About this exercise: What follows is a set of records. Repeat them word for word.
◇ ◇ ◇ ◇
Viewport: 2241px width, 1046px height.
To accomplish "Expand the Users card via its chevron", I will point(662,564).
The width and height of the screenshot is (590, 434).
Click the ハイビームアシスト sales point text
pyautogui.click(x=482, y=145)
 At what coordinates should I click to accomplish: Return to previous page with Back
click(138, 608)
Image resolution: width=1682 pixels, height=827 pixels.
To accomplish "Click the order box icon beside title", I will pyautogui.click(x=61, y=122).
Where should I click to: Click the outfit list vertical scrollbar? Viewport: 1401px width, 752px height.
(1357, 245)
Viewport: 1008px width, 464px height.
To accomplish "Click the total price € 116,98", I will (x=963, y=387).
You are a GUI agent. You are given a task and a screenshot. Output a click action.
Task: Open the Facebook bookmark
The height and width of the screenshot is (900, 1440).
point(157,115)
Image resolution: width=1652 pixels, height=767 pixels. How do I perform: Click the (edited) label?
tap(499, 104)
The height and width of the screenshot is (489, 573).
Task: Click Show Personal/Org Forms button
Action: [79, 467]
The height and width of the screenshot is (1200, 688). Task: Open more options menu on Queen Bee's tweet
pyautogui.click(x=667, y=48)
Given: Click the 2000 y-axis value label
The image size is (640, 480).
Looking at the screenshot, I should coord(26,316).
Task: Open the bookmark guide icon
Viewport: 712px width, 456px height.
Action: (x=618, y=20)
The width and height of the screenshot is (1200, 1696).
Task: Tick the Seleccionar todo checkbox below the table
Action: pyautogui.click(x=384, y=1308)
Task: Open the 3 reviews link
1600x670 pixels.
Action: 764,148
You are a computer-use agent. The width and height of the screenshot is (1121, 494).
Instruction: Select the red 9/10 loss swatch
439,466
◇ ◇ ◇ ◇
Result for this exercise:
Viewport: 2241px width, 1046px height.
To accomplish "Expand the Users card via its chevron", I will point(662,564).
The width and height of the screenshot is (590, 434).
Click the ハイビームアシスト sales point text
pyautogui.click(x=482, y=145)
 At what coordinates should I click to accomplish: Return to previous page with Back
click(138, 608)
Image resolution: width=1682 pixels, height=827 pixels.
To accomplish "Click the order box icon beside title", I will pyautogui.click(x=61, y=122).
Where should I click to: Click the outfit list vertical scrollbar? Viewport: 1401px width, 752px height.
(1357, 245)
Viewport: 1008px width, 464px height.
To accomplish "Click the total price € 116,98", I will (x=963, y=387).
You are a GUI agent. You are given a task and a screenshot. Output a click action.
Task: Open the Facebook bookmark
The height and width of the screenshot is (900, 1440).
point(157,115)
Image resolution: width=1652 pixels, height=767 pixels. How do I perform: Click the (edited) label?
tap(499, 104)
The height and width of the screenshot is (489, 573).
Task: Click Show Personal/Org Forms button
Action: [79, 467]
The height and width of the screenshot is (1200, 688). Task: Open more options menu on Queen Bee's tweet
pyautogui.click(x=667, y=48)
Given: Click the 2000 y-axis value label
The image size is (640, 480).
Looking at the screenshot, I should coord(26,316).
Task: Open the bookmark guide icon
Viewport: 712px width, 456px height.
Action: (x=618, y=20)
The width and height of the screenshot is (1200, 1696).
Task: Tick the Seleccionar todo checkbox below the table
Action: pyautogui.click(x=384, y=1308)
Task: Open the 3 reviews link
1600x670 pixels.
Action: 764,148
You are a computer-use agent. The width and height of the screenshot is (1121, 494).
Instruction: Select the red 9/10 loss swatch
439,466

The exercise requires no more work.